Extracted data entries:
= = = =
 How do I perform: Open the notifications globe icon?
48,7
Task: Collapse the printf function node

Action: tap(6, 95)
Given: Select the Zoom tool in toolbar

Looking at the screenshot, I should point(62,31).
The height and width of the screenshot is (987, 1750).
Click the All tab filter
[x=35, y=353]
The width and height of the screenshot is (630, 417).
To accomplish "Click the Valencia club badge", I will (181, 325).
= = = =
Return all of the records above verbatim, keeping every line unchanged and in the same order.

▶ _Solution to this exercise_
 How do I perform: Open the notifications globe icon?
48,7
Task: Collapse the printf function node

Action: tap(6, 95)
Given: Select the Zoom tool in toolbar

Looking at the screenshot, I should point(62,31).
The height and width of the screenshot is (987, 1750).
Click the All tab filter
[x=35, y=353]
The width and height of the screenshot is (630, 417).
To accomplish "Click the Valencia club badge", I will (181, 325).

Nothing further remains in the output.